● **PASSAGE GIVEN**
────────────────────

I forgot to ad a photo to the last post, it's of a single page of the insertion book and you might get an idea of what I'll be doing later on.


----------



## Steve H (Feb 8, 2009)

Technically, the recent 1/500 scale Yamato is quite an excellent kit. It's a snap-together but glue is always a good idea. Building it is going to be a completely different experience than working on the old 1/700 scale kit.


----------



## starlord (Mar 30, 2011)

that sounds good but my kit is a glue together one, but I did five in my stack of DVD's one that ir SPACE BATTLESHIP YAMATO THE FINAL BATTLE, and I have atched it at lest 3 times and they don't show the ship in it much.


----------



## starlord (Mar 30, 2011)

I've not done anything yet, before I start on this one, I hope to get more of my glue and get the right pain. only I'll not get anything until I get to the HOBBY shop down in Lancaster and I'll need to get some more fine grad sandpaper.


----------



## jaws62666 (Mar 25, 2009)

here are some pics of mine


----------



## starlord (Mar 30, 2011)

when I do mine, I can only hope that I've does a good job as you have. so far I'v only looked at the parts and I don't want to happen with what happened with my other space yamoto.


----------



## starlord (Mar 30, 2011)

if anyone has the little booklet that has the parts list and shows where everything gos, if you do and if you can, send me the book or cops of the sheets that tell where everything go, mine is gone, some kids that where doing some work for me must have taken it as it was on a table that was in my living room and while I was in the back bedroom they most have taken it. it was gone when I was checking the model box today. so it is now gone. if you can send me photos (cope
s of a machine made) or copied ones I'll pay you a bit. my e-mail is [email protected].


----------



## starlord (Mar 30, 2011)

I started on the model, this is what I've done so far


----------



## starlord (Mar 30, 2011)

I've got some better one for you


----------



## starlord (Mar 30, 2011)

this photo show what I have done so far, as I don't have the insertion booklet it's not easy to figure out where everything goes.


----------



## starlord (Mar 30, 2011)

I have not done much more then what you saw in the list post, with out the insertin sheet I have to look at the parts and find out if they fit each other, if I had the unsertion sheet it would go faster. But not have those insertions make it hard.


----------



## starlord (Mar 30, 2011)

so far I've not done a lot, here is a pic of what I've done so far. I would go faster but when the insertions were taken, it's solowing me down a lot.


----------



## starlord (Mar 30, 2011)

────────────────────

● **WHAT THE TASK ASKS**
Copy the Yamato model thread from "I forgot to" to "1/700 scale kit.", renaming every "kit" as "model".

● **MATERIAL PROVIDED**
────────────────────

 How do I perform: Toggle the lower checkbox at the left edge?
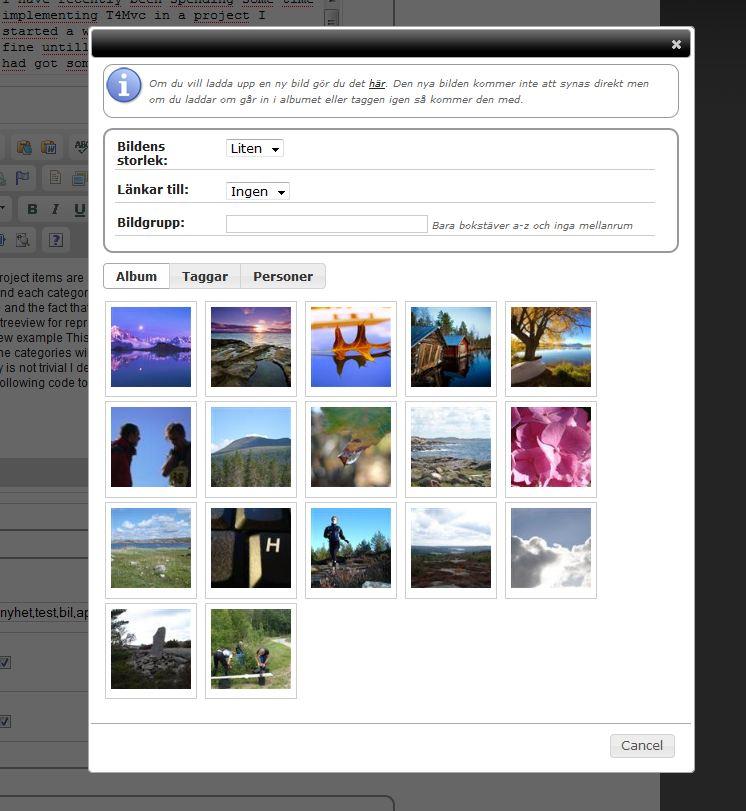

────────────────────

● **REPLY**
I forgot to ad a photo to the last post, it's of a single page of the insertion book and you might get an idea of what I'll be doing later on.


----------



## Steve H (Feb 8, 2009)

Technically, the recent 1/500 scale Yamato is quite an excellent model. It's a snap-together but glue is always a good idea. Building it is going to be a completely different experience than working on the old 1/700 scale model.